> AVAILABLE RECORDS:
====

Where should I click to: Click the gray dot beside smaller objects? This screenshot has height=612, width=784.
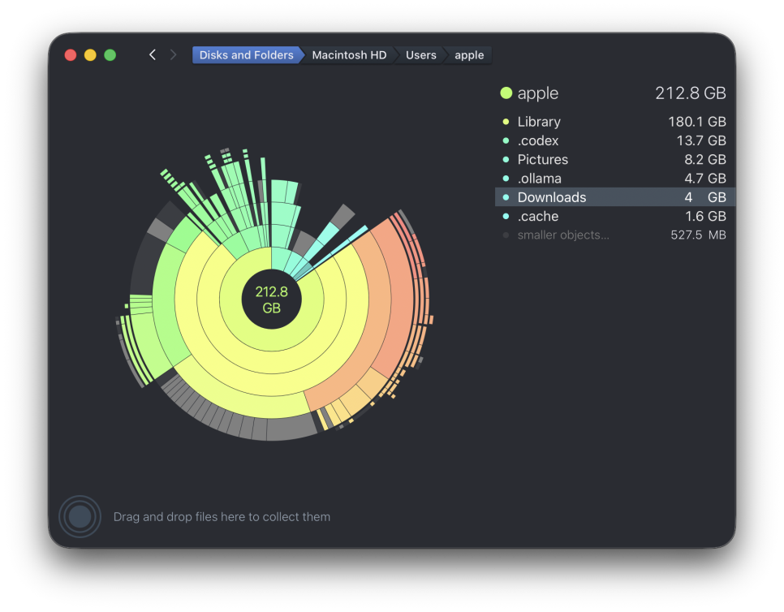pyautogui.click(x=506, y=235)
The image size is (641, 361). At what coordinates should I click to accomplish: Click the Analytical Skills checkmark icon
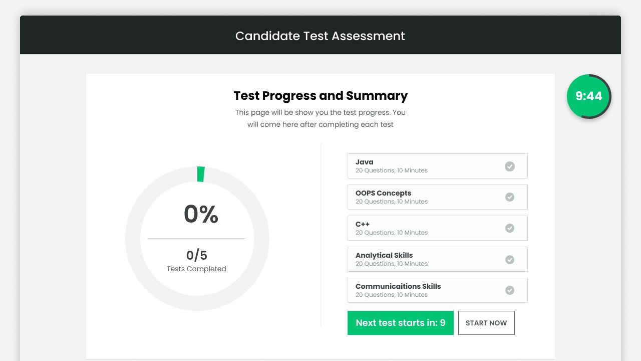coord(510,260)
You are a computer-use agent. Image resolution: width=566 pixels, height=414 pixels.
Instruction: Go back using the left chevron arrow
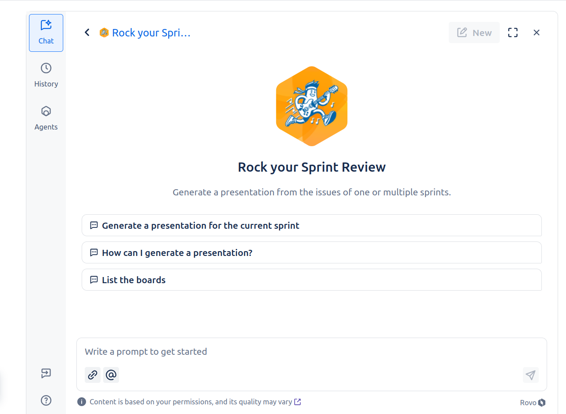pyautogui.click(x=87, y=32)
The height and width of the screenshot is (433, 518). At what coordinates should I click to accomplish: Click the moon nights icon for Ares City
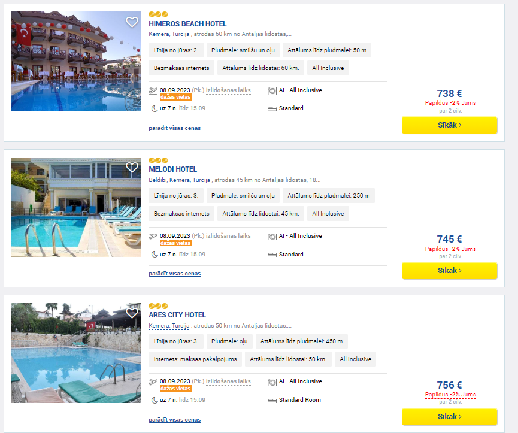(155, 400)
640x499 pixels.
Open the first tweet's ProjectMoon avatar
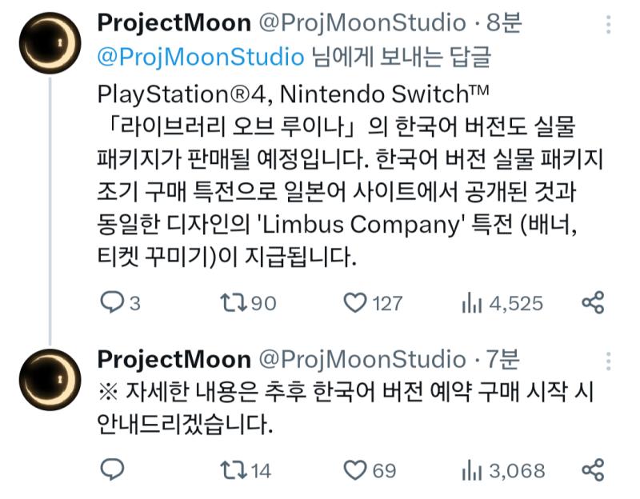(x=50, y=43)
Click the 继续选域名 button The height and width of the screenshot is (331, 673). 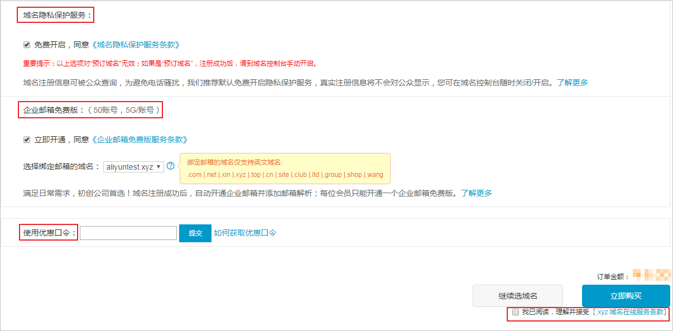click(517, 295)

====

> PROBLEM:
Within the data, how many lines hold the word "pixels"? State the number alone.

> RESPONSE:
2